TASK DETAILS:
The answer must be an exact copy of the lines from the one containing "Task: Click the" through the last line of the records, with no pictures.

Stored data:
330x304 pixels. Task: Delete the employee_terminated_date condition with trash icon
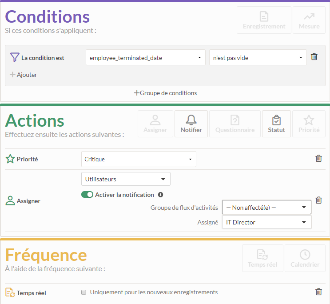pos(314,57)
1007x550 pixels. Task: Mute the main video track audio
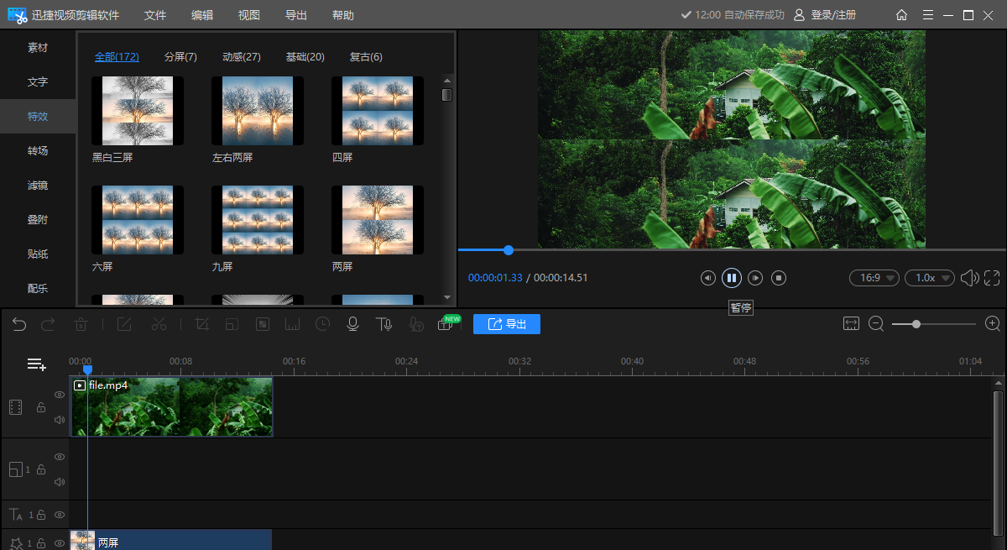pos(60,420)
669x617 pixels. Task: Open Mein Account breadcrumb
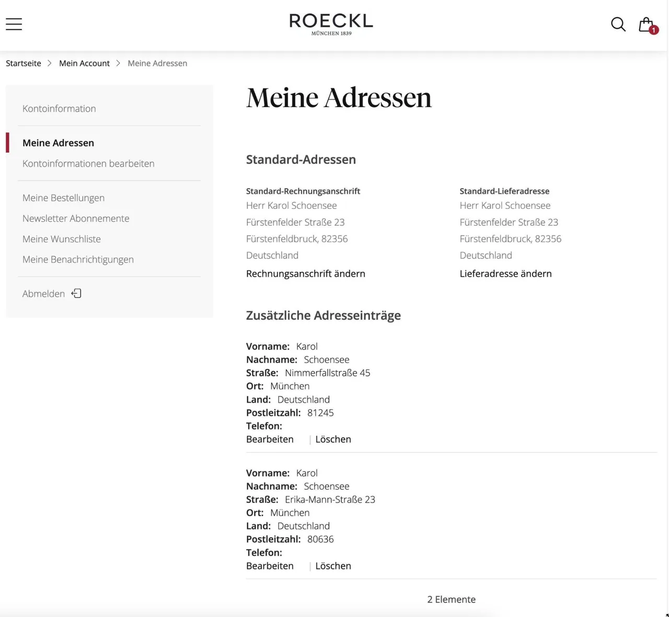[84, 63]
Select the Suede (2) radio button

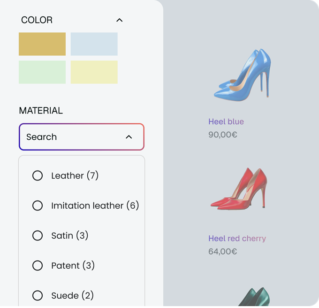(38, 296)
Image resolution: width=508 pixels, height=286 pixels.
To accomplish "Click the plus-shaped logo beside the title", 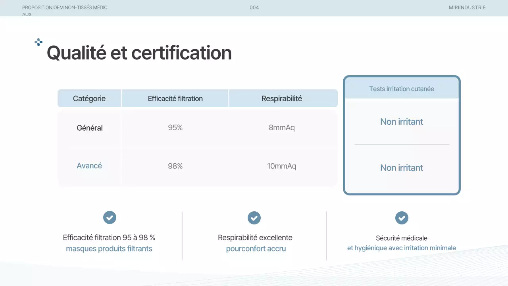I will [38, 42].
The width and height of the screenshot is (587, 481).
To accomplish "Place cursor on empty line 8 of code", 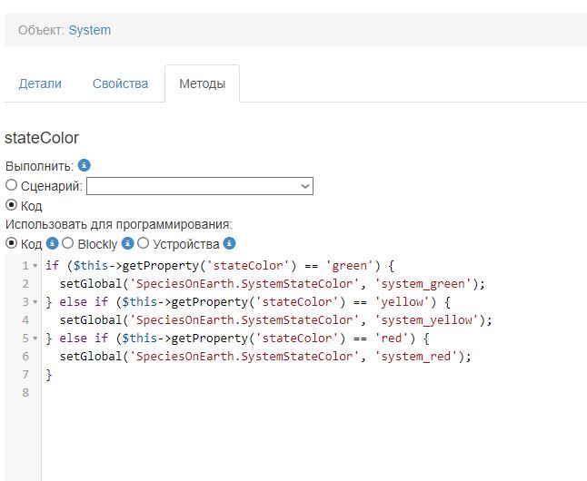I will (x=182, y=393).
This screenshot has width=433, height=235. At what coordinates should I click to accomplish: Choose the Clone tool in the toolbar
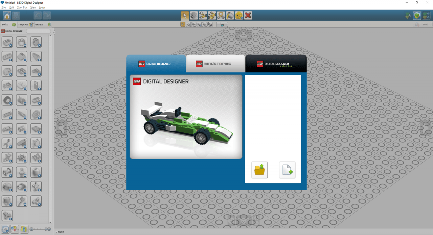(x=194, y=15)
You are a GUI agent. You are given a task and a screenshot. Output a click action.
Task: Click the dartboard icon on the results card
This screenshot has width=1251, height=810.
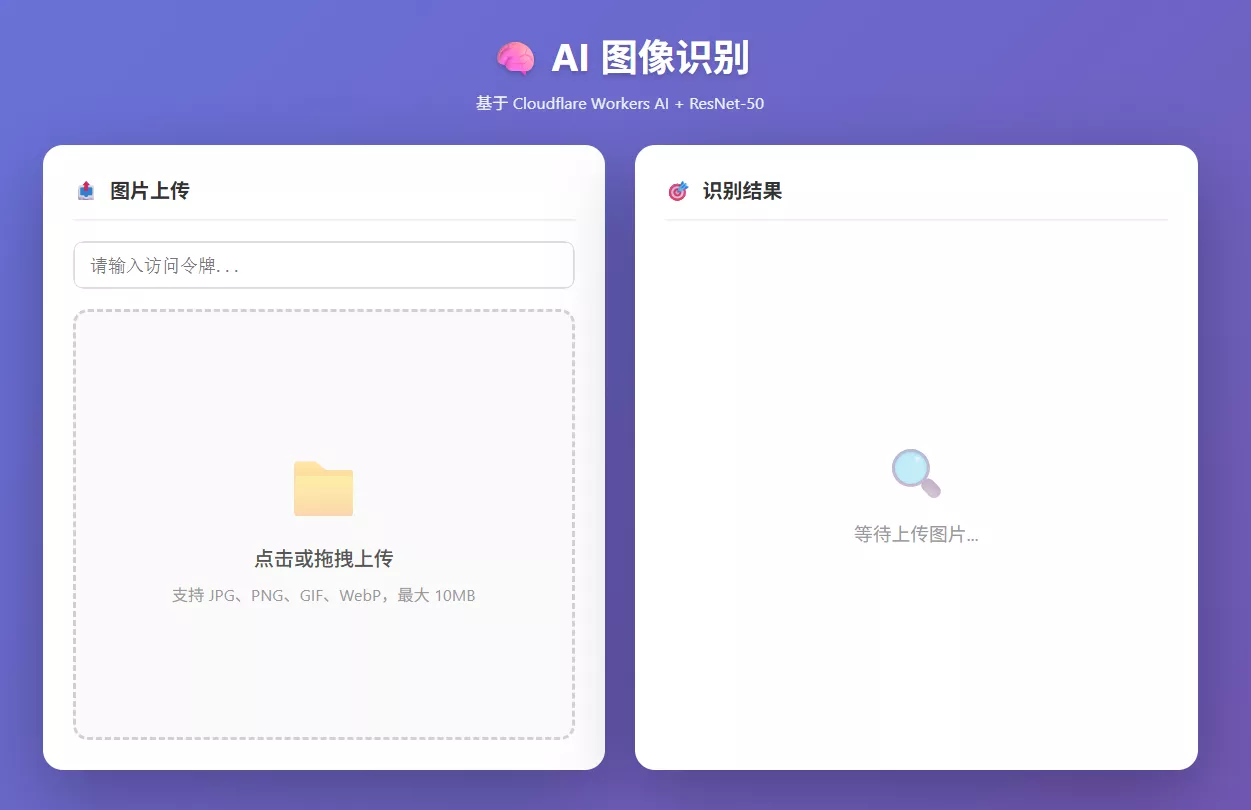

EXERCISE ANSWER:
Task: Click the dartboard icon on the results card
This screenshot has width=1251, height=810.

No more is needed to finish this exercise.